= Martin Ephraim Mosely =

English entomologist (1877–1948)

Martin Ephraim Mosely (6 August 1877 - 30 August 1948) was an English entomologist who specialized in the systematics of caddisflies (Trichoptera). His interest in freshwater insects was first triggered by his interest in fishing. He was also a well-known angler and fly-fisherman and contributed to the works of Frederic M. Halford, a friend and distant relative.

Mosely was born in Newcastle upon Tyne to Alfred Isaiah Mosely who came from a well-known Jewish family of dentists. His grandfather, Ephraim Mosely (1807-1873) held practice in Grosvenor Square and was the author of Teeth, their natural history: with the physiology of the human mouth, in regard to artificial teeth (1862). His father died when he was just aged two and was raised by his mother Malvina Marian (née Schlesinger) and her older sister who had moved to live in Hampstead, London. By 1901 the family moved to Kensington and Martin began to work as a bank clerk for a while and took an interest in fishing, possibly through Frederic M. Halford (1844-1914). They fished together at Mottisfont in Hampshire. Mosely joined the Fly Fishers' Club in 1905 where he also joined Hugh G. Franks on fishing trips. Mosely however gave up active fishing around 1912, possibly due to an accident in which he nearly drowned. Mosely was briefly involved with a natural fly committee which was interested in the study of insects. Halford had collected a fair number and he donated his cabinets to the Club and Mosely later described the specimens and added to the collection. Mosely helped edit the journal of the club from 1911 to 1931. Mosely was admitted as a Fellow of the Entomological Society of London in 1910, proposed by Malcolm Burr and seconded by Kenneth J. Morton.

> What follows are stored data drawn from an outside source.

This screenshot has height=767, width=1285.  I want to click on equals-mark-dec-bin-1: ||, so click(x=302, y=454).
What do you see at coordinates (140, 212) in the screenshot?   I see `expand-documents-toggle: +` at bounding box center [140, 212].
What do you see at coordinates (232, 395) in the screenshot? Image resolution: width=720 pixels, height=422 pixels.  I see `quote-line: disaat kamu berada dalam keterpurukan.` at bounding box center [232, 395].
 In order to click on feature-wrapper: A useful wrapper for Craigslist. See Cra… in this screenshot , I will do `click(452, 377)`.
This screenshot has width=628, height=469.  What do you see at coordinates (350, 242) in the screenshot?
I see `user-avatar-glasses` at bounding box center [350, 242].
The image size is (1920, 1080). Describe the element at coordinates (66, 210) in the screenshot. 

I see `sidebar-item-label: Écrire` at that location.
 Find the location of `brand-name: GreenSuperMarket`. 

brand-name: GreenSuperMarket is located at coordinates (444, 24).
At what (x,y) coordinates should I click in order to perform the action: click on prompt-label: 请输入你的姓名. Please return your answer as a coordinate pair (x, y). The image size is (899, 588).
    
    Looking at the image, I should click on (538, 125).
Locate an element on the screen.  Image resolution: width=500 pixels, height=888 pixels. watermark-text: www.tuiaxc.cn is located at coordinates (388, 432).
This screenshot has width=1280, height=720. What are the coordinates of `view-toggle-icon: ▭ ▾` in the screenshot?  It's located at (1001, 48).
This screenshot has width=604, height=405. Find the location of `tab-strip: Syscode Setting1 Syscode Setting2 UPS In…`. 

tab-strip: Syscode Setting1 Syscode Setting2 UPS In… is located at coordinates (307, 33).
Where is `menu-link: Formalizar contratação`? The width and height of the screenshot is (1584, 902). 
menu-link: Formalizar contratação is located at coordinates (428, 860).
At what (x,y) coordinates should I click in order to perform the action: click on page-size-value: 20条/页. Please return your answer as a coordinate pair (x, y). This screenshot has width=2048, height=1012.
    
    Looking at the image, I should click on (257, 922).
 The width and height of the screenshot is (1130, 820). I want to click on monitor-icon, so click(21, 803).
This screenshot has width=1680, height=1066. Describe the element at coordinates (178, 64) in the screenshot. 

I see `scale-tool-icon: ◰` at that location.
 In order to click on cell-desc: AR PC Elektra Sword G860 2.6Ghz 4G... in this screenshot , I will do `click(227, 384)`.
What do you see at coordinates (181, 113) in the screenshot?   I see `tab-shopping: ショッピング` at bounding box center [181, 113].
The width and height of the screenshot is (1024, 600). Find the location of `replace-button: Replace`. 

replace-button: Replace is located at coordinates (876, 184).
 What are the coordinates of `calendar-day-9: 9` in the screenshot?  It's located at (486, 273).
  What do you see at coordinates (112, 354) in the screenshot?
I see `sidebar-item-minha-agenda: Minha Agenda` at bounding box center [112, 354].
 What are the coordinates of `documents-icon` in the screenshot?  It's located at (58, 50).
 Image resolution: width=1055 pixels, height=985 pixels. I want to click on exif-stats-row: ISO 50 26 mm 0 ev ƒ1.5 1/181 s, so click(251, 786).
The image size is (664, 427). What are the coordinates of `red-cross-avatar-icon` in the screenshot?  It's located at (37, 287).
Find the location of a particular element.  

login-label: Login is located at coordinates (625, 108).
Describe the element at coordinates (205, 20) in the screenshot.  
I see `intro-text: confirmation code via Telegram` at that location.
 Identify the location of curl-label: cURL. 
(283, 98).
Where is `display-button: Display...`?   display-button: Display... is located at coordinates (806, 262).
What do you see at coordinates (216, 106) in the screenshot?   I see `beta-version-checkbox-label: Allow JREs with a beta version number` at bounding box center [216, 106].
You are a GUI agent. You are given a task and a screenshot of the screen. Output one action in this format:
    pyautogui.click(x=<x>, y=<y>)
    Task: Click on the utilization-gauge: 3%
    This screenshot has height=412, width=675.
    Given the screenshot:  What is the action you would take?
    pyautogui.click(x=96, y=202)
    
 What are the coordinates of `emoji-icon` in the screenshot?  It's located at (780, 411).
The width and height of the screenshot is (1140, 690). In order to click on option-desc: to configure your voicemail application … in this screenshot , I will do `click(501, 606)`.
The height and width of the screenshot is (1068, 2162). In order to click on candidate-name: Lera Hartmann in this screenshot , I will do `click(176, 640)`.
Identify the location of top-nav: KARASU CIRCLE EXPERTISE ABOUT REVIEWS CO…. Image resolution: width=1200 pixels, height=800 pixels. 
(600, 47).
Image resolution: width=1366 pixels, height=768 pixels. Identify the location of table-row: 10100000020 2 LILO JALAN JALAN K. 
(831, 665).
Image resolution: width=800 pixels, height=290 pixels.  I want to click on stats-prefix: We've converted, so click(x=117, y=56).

Following Halford's death in 1914, he saw the need for a guide to freshwater insects. He began to work on it but was interrupted by World War I. Mosely volunteered with the East Surrey Regiment and then the Royal Fusiliers. After the war, the book plan was hindered by high costs and the lack of an artist to produce the plates. Mosely retired from the bank in 1929 and joined the British Museum as honorary scientist. He also made collection trips to Europe and worked at the museum for the next two decades, examining the Trichoptera collections there. He then collaborated with Douglas E. Kimmins (1905-1985) who illustrated his works (signed just with "K"). Mosely would later work on the massive collections of Robert McLachlan (1837-1904) which were acquired by the British Museum in 1938. Mosely also collaborated with Norman E. Hickin (1910-1990) to study the immature stages of caddisflies. His outdoor activities were reduced in 1934 following phlebitis which prevented him from standing for long periods. Mosely died a day after suffering from a heart attack in August 1948 aged 71. He was unmarried and left his estate worth over to his niece Kate Margaret Yates (1910-1991). He donated his collections and manuscripts to the British Museum.

== Publications ==
A selected list of Mosely's works include:
- Betten, C. & M.E. Mosely(1940): The Francis Walker Types of Trichoptera in the British Museum. British Museum (Natural History), London: x + 248pp.
- Mosely, M.E. (1921): The Dry-Fly Fisherman's Entomology. Routledge & Sons, London: 109pp.
- Mosely, M.E. (1923): Scent-organs in the genus Hydroptila (Trichoptera). Transactions of the Entomological Society of London 1923: 291-294, 2 pls.
- Mosely, M.E. (1926): Insect Life and the Management of a Trout Fishery. Routledge & Sons, London: xii + 112pp.
- Mosely, M.E. (1930a): Ronalds’ collection and the "Fly-fisher’s Entomology". Entomologist's Monthly Magazine 66: 116-123.
- Mosely, M.E. (1930b): Irish Trichoptera, Neuroptera, etc. The Entomologist 63: 30-34.
- Mosely, M.E. (1933): A collecting-trip in Switzerland. Annals and Magazine of Natural History (10) 11: 87-96.
- Mosely, M.E. (1937): Mayflies: a consideration of anglers’ and entomologists’ claims to a popular name. Salmon and Trout Magazine 88: 220-228.
- Mosely, M.E. (1939): The British Caddis Flies (Trichoptera): a collector's handbook. Routledge & Sons, London: xiv + 320pp.
- Mosely, M.E. (1943): The preparation of insects for the microscope; with special reference to the Trichoptera. The Entomologist 76: 227-234; 241-251.
- Mosely, M.E & D.E. Kimmins (1953): The Trichoptera (Caddis Flies) of Australia and New Zealand. British Museum (Natural History), London: 550pp.